Greek history contains some thrilling yarns

July 19, 2018

I read with interest your interview with Richard Clogg about his recent memoir, Greek to Me: A Memoir of Academic Life (“HE & Me”, 14 June). Clogg is a master at cataloguing intrigue, as he demonstrates in those pages. It is at the heart of his account (already told in his previous book, Politics and the Academy: Arnold Toynbee and the Koraes Chair, 1986) of how Arnold Toynbee, its first incumbent, came to resign in 1924 from the recently founded Koraes chair of modern Greek history, language and literature at King’s College London.

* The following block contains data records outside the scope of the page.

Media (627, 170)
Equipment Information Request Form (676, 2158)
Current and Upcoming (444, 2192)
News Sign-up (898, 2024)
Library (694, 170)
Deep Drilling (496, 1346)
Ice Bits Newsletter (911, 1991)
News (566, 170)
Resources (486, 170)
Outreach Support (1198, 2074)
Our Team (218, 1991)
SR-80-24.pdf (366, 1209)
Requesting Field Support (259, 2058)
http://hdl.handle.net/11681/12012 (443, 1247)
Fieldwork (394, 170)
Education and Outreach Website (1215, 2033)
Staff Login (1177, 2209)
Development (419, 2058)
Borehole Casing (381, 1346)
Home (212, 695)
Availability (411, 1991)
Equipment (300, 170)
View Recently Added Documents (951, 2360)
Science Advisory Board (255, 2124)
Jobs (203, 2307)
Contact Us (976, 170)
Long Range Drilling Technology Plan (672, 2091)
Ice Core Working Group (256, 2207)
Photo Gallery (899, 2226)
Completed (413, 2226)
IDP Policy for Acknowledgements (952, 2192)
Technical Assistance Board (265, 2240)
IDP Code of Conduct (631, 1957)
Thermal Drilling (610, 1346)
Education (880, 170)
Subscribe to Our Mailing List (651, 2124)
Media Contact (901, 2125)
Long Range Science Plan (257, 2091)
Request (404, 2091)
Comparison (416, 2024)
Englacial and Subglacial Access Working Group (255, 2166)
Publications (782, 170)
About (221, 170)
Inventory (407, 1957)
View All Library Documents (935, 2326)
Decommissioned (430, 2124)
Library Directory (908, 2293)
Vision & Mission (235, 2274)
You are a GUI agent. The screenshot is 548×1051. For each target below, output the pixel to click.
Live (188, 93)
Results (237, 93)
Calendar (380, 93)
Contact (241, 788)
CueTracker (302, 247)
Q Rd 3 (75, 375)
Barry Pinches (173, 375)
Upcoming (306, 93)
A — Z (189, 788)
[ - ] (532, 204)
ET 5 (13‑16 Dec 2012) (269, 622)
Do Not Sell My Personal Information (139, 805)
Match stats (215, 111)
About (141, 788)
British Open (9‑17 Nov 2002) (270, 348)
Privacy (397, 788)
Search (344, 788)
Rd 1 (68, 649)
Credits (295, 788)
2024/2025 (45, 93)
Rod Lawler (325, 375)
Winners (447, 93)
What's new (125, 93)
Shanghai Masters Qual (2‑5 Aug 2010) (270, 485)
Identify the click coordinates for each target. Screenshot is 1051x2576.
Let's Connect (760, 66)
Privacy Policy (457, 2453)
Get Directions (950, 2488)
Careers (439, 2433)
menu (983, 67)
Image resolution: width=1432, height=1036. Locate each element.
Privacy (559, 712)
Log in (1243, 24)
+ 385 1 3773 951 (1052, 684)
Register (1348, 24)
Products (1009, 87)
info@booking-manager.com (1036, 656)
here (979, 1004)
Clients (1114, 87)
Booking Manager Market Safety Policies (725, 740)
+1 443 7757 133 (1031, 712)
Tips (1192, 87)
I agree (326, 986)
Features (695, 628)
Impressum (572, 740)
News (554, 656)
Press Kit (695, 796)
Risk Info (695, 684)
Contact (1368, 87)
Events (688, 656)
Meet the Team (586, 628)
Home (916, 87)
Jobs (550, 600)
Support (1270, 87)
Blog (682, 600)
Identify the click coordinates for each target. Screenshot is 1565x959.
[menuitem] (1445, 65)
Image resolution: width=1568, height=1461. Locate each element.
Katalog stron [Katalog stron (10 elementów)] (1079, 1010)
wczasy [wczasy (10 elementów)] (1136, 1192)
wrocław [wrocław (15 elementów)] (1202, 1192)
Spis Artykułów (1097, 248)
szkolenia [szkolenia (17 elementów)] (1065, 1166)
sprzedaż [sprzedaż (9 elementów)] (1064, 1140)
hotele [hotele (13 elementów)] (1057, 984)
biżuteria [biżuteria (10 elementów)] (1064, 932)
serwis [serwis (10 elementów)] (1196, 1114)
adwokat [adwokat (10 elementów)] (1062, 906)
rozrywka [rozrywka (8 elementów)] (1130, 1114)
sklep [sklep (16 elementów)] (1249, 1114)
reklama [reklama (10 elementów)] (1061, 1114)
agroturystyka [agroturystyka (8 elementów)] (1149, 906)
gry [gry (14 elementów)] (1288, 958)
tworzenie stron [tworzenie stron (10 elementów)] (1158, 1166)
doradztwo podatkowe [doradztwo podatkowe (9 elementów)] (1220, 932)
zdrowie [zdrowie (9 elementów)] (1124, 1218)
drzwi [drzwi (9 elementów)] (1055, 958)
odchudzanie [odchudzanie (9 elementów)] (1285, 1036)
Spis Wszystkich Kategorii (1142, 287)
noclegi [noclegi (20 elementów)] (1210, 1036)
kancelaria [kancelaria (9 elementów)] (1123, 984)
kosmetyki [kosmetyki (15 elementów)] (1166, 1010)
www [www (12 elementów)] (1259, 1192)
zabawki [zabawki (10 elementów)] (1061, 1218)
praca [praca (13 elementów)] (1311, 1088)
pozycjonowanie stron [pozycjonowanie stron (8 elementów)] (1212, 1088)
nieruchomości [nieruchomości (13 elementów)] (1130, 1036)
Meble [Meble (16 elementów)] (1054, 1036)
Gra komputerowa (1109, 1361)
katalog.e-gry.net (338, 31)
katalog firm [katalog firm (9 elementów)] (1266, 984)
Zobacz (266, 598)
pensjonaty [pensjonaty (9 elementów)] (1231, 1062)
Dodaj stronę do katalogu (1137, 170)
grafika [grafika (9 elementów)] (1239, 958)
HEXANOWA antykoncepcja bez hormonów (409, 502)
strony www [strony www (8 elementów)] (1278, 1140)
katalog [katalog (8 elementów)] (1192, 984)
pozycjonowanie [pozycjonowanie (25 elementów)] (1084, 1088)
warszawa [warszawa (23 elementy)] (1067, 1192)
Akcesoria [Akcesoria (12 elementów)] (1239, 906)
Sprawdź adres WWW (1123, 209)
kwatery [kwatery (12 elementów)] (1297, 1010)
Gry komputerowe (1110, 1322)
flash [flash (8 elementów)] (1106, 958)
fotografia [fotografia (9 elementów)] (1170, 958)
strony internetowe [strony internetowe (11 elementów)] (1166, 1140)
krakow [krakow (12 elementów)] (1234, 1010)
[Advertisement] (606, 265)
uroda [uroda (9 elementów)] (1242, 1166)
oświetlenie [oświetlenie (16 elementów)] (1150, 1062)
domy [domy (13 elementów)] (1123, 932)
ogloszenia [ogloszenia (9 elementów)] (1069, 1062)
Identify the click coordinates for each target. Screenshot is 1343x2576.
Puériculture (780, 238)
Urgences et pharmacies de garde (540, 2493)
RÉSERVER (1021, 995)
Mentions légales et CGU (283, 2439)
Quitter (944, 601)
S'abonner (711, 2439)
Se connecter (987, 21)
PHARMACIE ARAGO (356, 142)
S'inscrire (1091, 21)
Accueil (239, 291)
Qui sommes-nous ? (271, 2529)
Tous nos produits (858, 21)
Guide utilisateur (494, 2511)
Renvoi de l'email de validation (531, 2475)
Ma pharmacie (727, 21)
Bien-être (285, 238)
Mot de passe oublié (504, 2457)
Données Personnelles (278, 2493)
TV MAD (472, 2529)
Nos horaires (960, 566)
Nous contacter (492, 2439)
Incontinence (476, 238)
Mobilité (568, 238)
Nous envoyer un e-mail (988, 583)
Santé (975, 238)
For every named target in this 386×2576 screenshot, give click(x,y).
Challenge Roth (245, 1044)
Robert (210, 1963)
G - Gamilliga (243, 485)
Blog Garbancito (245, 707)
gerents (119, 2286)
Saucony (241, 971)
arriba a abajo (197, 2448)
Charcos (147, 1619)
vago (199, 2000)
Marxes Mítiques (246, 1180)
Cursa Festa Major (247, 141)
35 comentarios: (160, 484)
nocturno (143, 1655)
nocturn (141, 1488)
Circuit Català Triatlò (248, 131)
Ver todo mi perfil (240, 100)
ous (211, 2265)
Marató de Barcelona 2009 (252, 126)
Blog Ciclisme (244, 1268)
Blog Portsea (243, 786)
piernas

In 1988, Clogg himself failed in his attempt to be appointed to the same chair, and we are invited to see dark forces at work. Claims such as this, and others in the book, are indeed titillating, but they affect individuals and institutions; and as a survivor of the relevant Koraes chair committee I can testify to the fact that the reality was quite different from and far more banal than Clogg’s account. However entertaining the telling, two and two do not make five; they only make four.

As for the distaste that Clogg expresses at the idea of fundraising from generous Greek philanthropists, his book makes clear that his own later appointment in the University of Oxford relied on it and that, embarrassed or not, he himself played a part in attempting to raise such money.